With innovations such as IndiaStack, which have begun to provide seamless electronic authentication, eKYC and eSign services, digital data-based lending looks ready for take-off in India, and promises to incentivize merchant acceptance.

Finally, payments banks will need to develop more use-cases where digital clearly beats cash. Remote payments such as online payments and remittances are clearly such cases. Transport services such as Ola and Uber are another.

While the next “killer use-case" is anyone’s guess, our research does suggest some opportunities where cash can be beaten at the kirana store. Managing loose change is a clear one—it manifests itself in foregone earnings like in Ram Babu’s case, or in the form of candy/toffees that are a ubiquitous replacement for small change in India. Expenditure tracking and accounting systems that can be tagged on to digital payments are other potential services that merchants and consumers may value.

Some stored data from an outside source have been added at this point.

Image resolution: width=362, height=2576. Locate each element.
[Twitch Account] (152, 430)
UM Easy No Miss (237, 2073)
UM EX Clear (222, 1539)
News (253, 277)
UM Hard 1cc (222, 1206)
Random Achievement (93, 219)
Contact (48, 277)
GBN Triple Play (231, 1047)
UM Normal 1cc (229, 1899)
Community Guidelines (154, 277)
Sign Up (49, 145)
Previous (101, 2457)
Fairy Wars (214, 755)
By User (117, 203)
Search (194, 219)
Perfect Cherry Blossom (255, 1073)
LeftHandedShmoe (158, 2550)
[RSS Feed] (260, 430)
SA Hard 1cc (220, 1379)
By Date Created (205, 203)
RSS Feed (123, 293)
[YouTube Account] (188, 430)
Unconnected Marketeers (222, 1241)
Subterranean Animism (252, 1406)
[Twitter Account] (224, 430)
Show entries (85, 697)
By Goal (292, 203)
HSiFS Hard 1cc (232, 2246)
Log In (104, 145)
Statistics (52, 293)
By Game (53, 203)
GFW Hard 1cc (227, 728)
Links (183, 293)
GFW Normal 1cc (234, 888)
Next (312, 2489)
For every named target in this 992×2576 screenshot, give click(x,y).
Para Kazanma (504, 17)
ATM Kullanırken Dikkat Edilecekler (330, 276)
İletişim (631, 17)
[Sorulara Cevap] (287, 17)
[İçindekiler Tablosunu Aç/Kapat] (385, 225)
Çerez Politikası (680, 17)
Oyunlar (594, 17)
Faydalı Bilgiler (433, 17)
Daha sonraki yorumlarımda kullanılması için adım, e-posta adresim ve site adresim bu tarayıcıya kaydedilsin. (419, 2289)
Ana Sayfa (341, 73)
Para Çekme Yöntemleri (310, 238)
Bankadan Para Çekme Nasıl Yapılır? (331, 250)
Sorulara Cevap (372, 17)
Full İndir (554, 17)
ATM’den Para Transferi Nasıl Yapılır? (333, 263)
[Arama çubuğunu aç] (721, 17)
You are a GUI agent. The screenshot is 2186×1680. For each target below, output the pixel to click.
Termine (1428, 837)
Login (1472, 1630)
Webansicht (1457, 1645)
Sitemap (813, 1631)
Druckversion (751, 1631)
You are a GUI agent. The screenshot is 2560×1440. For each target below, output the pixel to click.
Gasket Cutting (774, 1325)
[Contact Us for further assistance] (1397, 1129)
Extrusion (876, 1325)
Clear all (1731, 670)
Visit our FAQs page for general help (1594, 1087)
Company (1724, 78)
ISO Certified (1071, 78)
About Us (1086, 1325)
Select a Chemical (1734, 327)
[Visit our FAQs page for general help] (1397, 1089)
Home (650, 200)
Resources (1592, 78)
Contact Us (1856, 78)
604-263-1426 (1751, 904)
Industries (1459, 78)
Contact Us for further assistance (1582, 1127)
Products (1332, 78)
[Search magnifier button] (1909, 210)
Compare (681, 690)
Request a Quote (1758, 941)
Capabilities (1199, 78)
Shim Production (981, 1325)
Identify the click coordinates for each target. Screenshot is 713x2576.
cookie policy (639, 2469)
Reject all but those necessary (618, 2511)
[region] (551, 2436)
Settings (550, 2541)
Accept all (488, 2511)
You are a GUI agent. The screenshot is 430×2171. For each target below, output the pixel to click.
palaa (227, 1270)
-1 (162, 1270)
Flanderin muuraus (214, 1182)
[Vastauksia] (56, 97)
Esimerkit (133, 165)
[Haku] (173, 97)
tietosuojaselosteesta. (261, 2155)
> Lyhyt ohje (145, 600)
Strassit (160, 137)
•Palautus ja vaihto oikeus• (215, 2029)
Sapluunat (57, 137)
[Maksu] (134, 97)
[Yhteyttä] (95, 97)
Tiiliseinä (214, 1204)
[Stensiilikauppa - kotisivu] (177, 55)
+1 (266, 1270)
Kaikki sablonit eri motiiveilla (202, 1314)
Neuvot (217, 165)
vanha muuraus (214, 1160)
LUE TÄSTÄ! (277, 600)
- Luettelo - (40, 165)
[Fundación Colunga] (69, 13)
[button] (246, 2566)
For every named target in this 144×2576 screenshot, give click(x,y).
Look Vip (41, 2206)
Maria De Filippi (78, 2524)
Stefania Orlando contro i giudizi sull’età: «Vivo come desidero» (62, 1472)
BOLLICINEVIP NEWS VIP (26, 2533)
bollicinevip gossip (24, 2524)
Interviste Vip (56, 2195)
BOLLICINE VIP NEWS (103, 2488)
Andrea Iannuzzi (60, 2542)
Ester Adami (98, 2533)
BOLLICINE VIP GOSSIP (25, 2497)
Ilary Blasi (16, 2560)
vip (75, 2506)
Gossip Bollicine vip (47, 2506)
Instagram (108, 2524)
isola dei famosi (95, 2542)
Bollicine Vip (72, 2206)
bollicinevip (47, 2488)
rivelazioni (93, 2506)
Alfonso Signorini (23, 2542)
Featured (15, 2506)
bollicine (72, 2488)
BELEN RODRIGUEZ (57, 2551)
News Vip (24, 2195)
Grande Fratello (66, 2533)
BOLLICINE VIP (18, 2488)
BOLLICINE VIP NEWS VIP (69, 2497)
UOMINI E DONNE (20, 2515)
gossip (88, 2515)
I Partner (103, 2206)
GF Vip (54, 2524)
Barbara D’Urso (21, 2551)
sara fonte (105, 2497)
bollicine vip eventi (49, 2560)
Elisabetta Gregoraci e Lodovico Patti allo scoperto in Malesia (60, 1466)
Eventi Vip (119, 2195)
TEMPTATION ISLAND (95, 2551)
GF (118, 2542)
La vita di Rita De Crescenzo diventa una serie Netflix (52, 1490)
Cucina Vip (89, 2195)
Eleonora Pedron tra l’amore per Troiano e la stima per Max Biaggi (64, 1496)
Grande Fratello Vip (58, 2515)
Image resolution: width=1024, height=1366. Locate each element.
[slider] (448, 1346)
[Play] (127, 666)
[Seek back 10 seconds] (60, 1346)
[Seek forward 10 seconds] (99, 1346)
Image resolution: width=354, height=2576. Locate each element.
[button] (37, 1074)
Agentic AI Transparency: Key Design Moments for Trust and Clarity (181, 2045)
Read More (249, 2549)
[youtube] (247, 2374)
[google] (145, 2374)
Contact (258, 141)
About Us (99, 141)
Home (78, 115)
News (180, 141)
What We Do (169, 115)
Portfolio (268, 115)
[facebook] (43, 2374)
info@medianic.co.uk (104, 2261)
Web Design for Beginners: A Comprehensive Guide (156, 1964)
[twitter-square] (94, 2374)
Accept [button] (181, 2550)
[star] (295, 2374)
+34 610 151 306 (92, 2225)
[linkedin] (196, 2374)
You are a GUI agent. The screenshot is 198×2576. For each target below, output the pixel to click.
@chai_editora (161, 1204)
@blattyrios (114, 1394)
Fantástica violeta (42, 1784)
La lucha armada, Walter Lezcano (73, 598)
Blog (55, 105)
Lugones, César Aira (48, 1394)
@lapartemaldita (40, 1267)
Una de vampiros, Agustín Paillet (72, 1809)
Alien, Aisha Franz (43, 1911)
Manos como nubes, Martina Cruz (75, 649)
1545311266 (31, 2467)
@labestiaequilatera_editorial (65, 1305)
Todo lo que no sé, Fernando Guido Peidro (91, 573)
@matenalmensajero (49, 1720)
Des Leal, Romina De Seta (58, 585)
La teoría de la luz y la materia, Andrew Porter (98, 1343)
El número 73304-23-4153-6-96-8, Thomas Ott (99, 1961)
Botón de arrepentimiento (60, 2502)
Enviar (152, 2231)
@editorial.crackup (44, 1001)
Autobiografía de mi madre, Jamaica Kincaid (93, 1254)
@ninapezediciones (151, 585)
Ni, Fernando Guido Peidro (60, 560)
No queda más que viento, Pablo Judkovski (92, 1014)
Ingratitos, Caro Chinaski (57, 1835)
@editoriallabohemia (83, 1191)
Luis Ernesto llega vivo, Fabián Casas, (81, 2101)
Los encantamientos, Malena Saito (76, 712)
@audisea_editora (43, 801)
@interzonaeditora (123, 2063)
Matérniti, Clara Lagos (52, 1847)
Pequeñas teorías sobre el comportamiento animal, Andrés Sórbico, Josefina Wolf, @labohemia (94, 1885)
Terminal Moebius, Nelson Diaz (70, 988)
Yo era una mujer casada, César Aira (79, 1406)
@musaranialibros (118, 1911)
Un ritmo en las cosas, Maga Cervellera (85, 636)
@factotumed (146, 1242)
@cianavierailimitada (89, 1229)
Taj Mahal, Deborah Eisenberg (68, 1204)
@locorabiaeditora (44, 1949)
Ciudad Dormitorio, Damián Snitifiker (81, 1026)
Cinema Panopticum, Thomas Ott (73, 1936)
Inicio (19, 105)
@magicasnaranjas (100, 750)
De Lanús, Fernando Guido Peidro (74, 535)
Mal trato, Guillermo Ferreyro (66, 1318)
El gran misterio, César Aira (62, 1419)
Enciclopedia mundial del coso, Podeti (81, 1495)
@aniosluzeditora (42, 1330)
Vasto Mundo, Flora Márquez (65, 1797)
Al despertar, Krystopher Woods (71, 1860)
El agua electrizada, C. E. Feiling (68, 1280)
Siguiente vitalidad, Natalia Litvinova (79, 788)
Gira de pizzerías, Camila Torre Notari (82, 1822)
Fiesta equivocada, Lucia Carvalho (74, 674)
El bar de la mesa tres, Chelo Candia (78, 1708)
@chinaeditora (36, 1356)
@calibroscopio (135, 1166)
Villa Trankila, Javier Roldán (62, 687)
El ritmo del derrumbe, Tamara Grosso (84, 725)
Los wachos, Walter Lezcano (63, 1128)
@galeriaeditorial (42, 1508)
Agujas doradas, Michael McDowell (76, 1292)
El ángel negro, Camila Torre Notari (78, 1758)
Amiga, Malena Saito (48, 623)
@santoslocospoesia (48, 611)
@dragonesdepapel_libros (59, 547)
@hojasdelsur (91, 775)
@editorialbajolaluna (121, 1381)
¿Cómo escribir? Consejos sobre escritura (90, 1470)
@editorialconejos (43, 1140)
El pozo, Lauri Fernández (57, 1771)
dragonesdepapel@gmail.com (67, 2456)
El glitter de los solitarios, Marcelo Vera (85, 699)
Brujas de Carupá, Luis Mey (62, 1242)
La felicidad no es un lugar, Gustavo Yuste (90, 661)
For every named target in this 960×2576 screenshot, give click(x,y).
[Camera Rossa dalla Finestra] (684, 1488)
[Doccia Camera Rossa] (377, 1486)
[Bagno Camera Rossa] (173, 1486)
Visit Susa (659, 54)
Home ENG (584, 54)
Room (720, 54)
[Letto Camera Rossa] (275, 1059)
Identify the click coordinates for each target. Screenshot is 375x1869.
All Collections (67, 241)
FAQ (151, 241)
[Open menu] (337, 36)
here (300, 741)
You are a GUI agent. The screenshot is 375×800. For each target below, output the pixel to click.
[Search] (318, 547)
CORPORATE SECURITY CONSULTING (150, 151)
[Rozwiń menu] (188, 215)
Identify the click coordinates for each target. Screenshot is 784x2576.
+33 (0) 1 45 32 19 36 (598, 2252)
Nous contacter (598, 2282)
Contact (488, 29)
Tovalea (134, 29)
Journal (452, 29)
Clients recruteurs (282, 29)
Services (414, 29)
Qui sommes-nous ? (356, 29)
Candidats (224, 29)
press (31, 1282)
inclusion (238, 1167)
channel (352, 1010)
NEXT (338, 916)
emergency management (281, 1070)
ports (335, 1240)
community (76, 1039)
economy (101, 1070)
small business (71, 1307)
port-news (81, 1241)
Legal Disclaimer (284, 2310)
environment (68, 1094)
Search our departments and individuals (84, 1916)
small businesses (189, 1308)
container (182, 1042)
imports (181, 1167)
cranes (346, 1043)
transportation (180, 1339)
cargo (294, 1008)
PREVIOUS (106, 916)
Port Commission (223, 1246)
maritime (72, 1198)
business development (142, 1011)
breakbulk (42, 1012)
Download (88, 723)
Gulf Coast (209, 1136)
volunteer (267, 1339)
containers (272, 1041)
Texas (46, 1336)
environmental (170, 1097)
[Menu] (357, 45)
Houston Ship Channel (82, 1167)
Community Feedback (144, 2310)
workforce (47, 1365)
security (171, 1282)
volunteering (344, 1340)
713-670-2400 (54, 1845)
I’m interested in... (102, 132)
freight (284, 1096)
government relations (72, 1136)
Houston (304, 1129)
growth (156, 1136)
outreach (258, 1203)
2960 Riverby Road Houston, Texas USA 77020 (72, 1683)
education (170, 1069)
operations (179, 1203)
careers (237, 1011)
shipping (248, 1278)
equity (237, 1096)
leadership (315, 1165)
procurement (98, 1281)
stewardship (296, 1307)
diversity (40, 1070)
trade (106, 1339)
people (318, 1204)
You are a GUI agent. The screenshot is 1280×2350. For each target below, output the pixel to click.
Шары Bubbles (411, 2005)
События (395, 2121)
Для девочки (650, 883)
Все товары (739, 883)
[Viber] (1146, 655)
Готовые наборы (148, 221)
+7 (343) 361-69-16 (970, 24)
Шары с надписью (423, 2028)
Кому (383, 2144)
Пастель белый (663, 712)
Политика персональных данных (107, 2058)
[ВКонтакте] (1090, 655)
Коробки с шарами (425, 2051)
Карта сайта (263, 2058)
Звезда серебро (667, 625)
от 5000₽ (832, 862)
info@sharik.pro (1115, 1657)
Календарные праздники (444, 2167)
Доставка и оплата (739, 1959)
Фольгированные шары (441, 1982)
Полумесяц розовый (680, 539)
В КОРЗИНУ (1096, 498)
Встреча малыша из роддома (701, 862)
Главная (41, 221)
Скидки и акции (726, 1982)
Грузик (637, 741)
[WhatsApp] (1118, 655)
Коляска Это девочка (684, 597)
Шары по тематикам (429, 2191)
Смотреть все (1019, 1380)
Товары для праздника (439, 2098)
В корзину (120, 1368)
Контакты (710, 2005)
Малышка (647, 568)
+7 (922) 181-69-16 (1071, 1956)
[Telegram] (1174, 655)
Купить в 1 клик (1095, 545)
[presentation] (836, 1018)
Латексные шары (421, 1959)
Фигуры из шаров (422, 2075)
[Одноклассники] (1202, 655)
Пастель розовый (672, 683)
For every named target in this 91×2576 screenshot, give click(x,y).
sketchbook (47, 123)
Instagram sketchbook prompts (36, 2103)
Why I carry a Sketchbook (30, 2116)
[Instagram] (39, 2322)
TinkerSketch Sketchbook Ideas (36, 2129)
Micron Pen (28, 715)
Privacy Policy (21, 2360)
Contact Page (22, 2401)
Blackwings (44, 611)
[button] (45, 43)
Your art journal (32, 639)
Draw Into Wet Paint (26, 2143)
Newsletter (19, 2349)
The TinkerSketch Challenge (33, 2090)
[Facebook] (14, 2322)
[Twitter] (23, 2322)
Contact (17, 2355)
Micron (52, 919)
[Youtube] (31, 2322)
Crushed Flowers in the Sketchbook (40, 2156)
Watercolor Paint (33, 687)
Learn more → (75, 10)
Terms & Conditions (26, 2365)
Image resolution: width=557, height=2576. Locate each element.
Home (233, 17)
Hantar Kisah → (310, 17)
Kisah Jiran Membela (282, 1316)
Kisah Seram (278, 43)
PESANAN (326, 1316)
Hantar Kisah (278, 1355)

With payment companies locked in hot pursuit in their fight against cash, we look forward to a world in which Ram Babu can finally stop ‘paying for cash’ every morning.

Varad Pande is a partner at Dalberg, a global strategy and policy advisory firm focused on social impact, where he leads the financial inclusion practice. Manisha Pandita is a senior project manager at Dalberg. This is the last of a four-part series on what it would take for India’s payments banks to succeed.